Omdat BHV’ers snel en adequaat in actie moeten komen, moeten zij de benodigde cursussen hebben gevolgd en regelmatig een herhaalcursus volgen om hun kennis en vaardigheden op te frissen. Daarnaast moet het bij uw werknemers duidelijk zijn wie de BHV’ers zijn. Het is bovendien sterk aan te raden om altijd een BHV-bezetting te hebben binnen uw organisatie. Als er één werknemer uitvalt – bijvoorbeeld door vakantie – moet een vervanger zijn rol kunnen overnemen.

EHBO

Een BHV’er vervult de volgende taken:

  • het verlenen van eerste hulp bij ongevallen (EHBO);
  • het beperken en bestrijden van brand;
  • het beperken en bestrijden van de gevolgen van ongevallen, zoals ontploffingsgevaar en elektrocutie;
  • het alarmeren en evacueren van alle personen binnen de organisatie in het geval van een calamiteit;
  • externe hulpverleners inschakelen bij noodgevallen.

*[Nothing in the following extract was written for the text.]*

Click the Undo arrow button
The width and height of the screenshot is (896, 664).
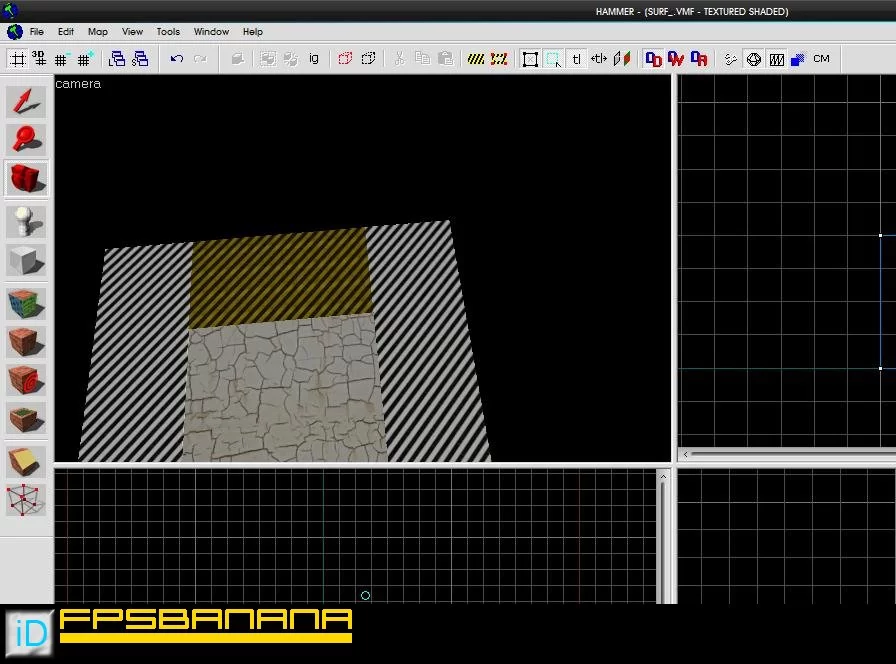(x=177, y=59)
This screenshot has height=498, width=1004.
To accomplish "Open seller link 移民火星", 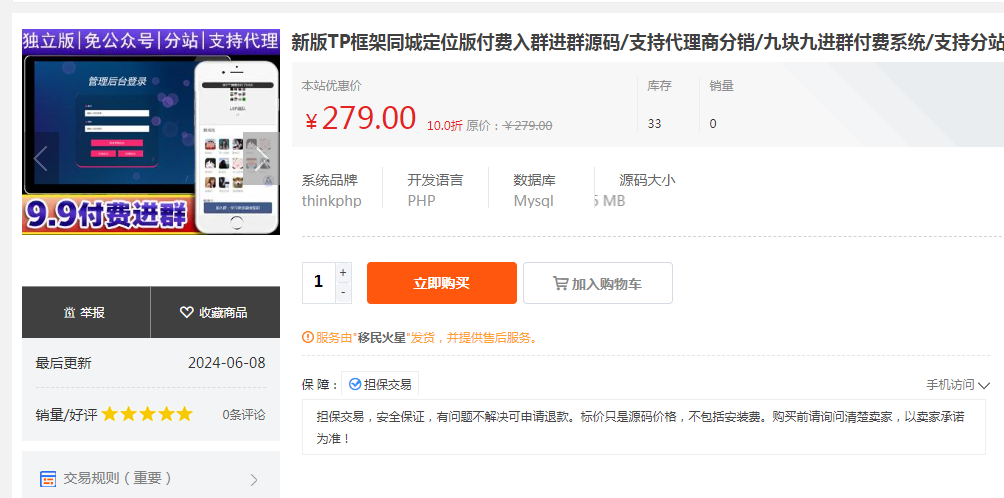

BHV’ers moeten niet alleen over de juiste kennis beschikken om hun taken goed uit te voeren; een juiste uitrusting en beschermingsmiddelen zijn net zo belangrijk.

Oefenen

periodiek

Het is verstandig om BHV’ers regelmatig te laten oefenen op noodsituaties. Een goed voorbeeld daarvan is de ontruimingsoefening. Zo’n periodieke oefening kan heel nuttig zijn voor de bedrijfshulpverleners én de overige werknemers. Zij weten daardoor beter wat ze moeten doen in het geval van een calamiteit. Daarna is het van belang de oefening met de BHV’ers te evalueren, want juist tijdens een oefening komen de gebreken boven water. Een fijne bijkomstigheid is dat de communicatieapparatuur en overige hulpmiddelen ook direct worden getest.

Het is raadzaam een calamiteitenplan op te stellen. Hierin noteert u wie de BHV’ers zijn, waar zij werken en wie welke taak heeft tijdens een calamiteit.

4.1.3 Vertrouwenspersoon

PSA

agressie

Werknemers kunnen tijdens hun werk last krijgen van ongewenst gedrag, waardoor zij zich bedreigd voelen. Voor deze en andere vormen van psychosociale arbeidsbelasting (PSA) is het prettig als werknemers bij een vertrouwenspersoon terechtkunnen. Zij kunnen bij diegene terecht voor klachten over of meldingen van agressie, geweld, ongewenste intimiteiten, pesten of discriminatie. Een vertrouwenspersoon luistert naar de werknemer en biedt hulp bij de oplossing. U kunt een werknemer aanwijzen als vertrouwenspersoon, maar ook een externe vertrouwenspersoon behoort tot de mogelijkheden. Het is niet verplicht om een vertrouwenspersoon aan te stellen, maar als het past bij de arbeidsrisico’s binnen uw organisatie, draagt het bij aan een veilige werkplek waar mensen met plezier naartoe gaan.